Last night I watched My Winnipeg for the first time, a little late to the party I suppose since the film was initially released in 2007. I remember attempting to watch it once one night, stoned out of my gourd and I only made it about fifteen minutes in. I couldn’t tell if it was the dope or the dialogue that had me off my rocker so I bailed and fled to some more comfortable programming. Those first fifteen minutes always stuck with me however. For at least a decade or more now. Enough so that I felt the need to return again to it at some point, maybe with more life experience and experimental films under my belt so that I may be able to match this daring crack at the mockumentary genre.

Although you could hardly call this film a mockumentary, it’s much more than that. It strains film students vocabularies for a proper genre description. The director himself admittedly coined a million terms in an attempt to bury the word mockumentray. Written, directed and narrated by Guy Maddin, one gets to peer into into a life so convincingly told that it begins to feel as if it’s your own. But I’m not sure what to call it so I will just go straight to the horse’s mouth and go with Maddin’s description It’s a ‘docu-fantasia.’

One that combines, “personal history, civic tragedy, and mystical hypothesizing.” I’m not sure if that description would make the film’s premise any more clear to someone, but just as well, all the more reason to watch it. 

The film tells the story of a man who is attempting to leave his hometown of Winnipeg once and for all, however he must first tie up some loose ends. Loose ends regarding his own subconscious, childhood memories and his personal gripes with the civic decisions of his fair city. It’s a love hate affair and believe me, you the viewer are merely along for the ride. 

Stylistically reminiscent of Oliver Stone’s Natural Born Killers, the viewer is blasted from one scene to the next. The quick flash frames are broken up with an excellent use of title cards, another clever editing decision that leaves the viewer ever-confused as to the time period that they are in. 

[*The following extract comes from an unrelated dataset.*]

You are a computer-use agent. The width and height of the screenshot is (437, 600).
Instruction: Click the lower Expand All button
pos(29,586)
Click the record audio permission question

Maddin rents out his old childhood home where he grew up and has actors play his family members in an experiment to play out some of his life’s significant memories and experiences so that he may make peace with them.

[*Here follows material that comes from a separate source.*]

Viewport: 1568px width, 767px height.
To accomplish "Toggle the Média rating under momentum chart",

Amidst this melodrama is infused folklore, myth, truth and deceit about the history and local colour of his dear Winnipeg. 

While reflecting on his beginnings as a filmmaker in an interview with The Seventh Art, Maddin said, “When I first started out I made a point with my very first film of not setting it in Canada. The idea of just making something so specifically of a place that it becomes universal never occurred to me. The idea of making Dubliners, something where everything is set in Winnipeg. or like a neighbourhood in Winnipeg; Transcona, in Winnipeg. That you could actually make stories that are so specifically about that neighbourhood that they become universal didn’t even occur to me so I just went of my way to make it anywhere, my first movie.”

This is certainly is no longer the case.

One thing that keeps the viewer on their toes is the constant zig-zag path through lies and the truth. It’s hard to know just what historical facts about the city of Winnipeg are real or not. Of course some are obviously a bit far fetched, such as the city’s bylaw regarding the onslaught of sleepwalking citizens. Maddin claims Winnipeg to be the sleepwalking capital of the world, dealing with more than ten times the rate of the problem elsewhere. Maddin’s narration goes on to explain that everyone in Winnipeg carries with them the keys to their previous homes just in case they return to them while in a sleepwalking trance. The Winnipeg bylaw states that anyone who shows up at their old home is allowed to spend the night sleeping there by law, despite the new tenants comfortability. Of course it’s the far more outlandish anecdotes that one hopes are true.

Maddin also tells us the story of the annual Winnipeg treasure hunt that is sponsored by the Canadian Pacific Railway which has locals combing the streets all day long in order to track down clues as to where the treasure may be. The first prize is a one-way ticket leaving Winnipeg on the next train; however in the end, no one ever claims it. Not in a hundred years has anyone ever taken up the prize because they always come to fall in love with Winnipeg in the process of the treasure hunt. 

There are far more than just those two tall tales in the film of course, everything from secret seances to triple decker swimming pools can be found in this audacious exploration into film and memoir. 

My Winnipeg is the kind of film likely to melt the brain of a young film lover or even an old one. To say the film is unique is an understatement, just as attempting to categorize it can become a laborious task. The film’s runtime is short yet it’s packed to the gills with the patchy memory of both an individual and a city in its modest eighty minutes. It’s amazing that Maddin manages to make you fall in love with the very place he is trying to escape.